Il profeta minore Baruc è molto allusivo quando ne parla nel brano propostoci dalla liturgia odierna, perché tratteggia ilo raggiungimento della letizia, della gioia e della pace che l'uomo raggiunge con se stesso nell'essere fedele a Dio. E' vero che il profeta si riferisce direttamente ad un avvenimento storico databile e prevedibile quale la fine dell'esilio babilonese e il rientro in patria per i deportati, ma il suo annuncio rincuora per esteso tutti gli uomini essendo questo un messaggio di gioia imminente, di pace e di benessere di cui, dopo la conversione, viene ad essere latrice la nostra fede. L'avvento del Signore sarà motivo di letizia perché apporterà il rinnovamento dell'intero sistema a partire da noi stessi e realizzerà in noi l'affrancamento da tutti le remore e dai vincoli che ci opprimono e che ci angustiano, deprimendo la nostra vita, cioè dai vincoli del peccato e della malizia.

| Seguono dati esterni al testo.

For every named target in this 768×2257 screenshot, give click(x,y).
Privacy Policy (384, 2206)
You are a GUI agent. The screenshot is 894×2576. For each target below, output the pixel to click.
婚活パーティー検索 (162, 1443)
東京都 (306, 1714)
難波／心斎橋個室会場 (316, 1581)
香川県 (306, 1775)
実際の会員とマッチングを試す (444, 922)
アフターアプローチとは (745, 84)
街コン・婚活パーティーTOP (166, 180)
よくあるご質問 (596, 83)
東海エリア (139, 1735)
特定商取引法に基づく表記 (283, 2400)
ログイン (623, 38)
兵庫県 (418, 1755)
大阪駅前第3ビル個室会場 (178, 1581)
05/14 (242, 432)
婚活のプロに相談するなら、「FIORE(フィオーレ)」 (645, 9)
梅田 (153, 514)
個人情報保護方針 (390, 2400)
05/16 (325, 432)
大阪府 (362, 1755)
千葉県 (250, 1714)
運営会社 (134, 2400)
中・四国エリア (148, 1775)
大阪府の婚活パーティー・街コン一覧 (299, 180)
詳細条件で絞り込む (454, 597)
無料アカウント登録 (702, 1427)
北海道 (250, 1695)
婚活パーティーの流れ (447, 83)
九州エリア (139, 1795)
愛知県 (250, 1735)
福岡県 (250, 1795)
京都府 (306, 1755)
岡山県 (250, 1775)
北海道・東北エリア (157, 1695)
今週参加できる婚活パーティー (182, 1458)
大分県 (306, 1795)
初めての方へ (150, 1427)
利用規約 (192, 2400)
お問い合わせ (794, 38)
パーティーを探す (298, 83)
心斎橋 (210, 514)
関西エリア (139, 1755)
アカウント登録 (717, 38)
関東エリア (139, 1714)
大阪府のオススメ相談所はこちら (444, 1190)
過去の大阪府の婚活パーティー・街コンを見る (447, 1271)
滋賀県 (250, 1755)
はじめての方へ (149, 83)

Se anche non ne siamo convinti, noi avvertiamo una necessità reale di liberazione e di riscatto poiché siamo vittime di una oscura inquietudine e di un'occulta preclusione verso il bene che si presenta con subdole e ingannevoli apparenze di emancipazione. In altre parole, senza accorgercene siamo schiavi della presunzione, del falso orgoglio, della presunta autosufficienza e he ci illudono di essere padroni di noi stessi. Ma che cosa è tutto questo se non il peccato? Che cosa è determinata questa schiavitù se non dal compromesso con il male e dall'ostinazione su sentieri non buoni? Il peccato suscita malanimi divisioni anzitutto in noi stessi e poi nelle relazioni con gli altri; come bene insegna Pietro, l'attaccamento al denaro e l'idolatria è la radice di tutti i mali; il vizio e la depravazione disperdono e seducono l'uomo trasformando in peggio l'assetto sociale; il successo, l'opulenza, il guadagno facile sulla pelle dei poveri e dei reietti è radice di scompensi che degenerano in sanguinosi conflitti e nell'odio fra interi popoli...
Nel suo Cristo Verbo Incarnato Cristo verrà a riscattarci e irromperà nella nostra vita facendosi egli stesso partecipe della nostra condizione e diventando uno di noi, in tutto uomo, sebbene Dio. Ma appunto perché il Messia ci raggiunge uscendo da se sesso occorre che a lui ci predisponiamo uscendo da noi stessi. E' Dio che per primo perdona i peccati dell'umanità garantendo pace, benessere e sicurezza e prodigandosi zelantemente nei nostri confronti; da parte nostra non possiamo che accogliere il dono che egli fa di se stesso e aderirvi con un sincero e provato itinerario di conversione che ci faccia uscire da noi stessi per condurci a Lui.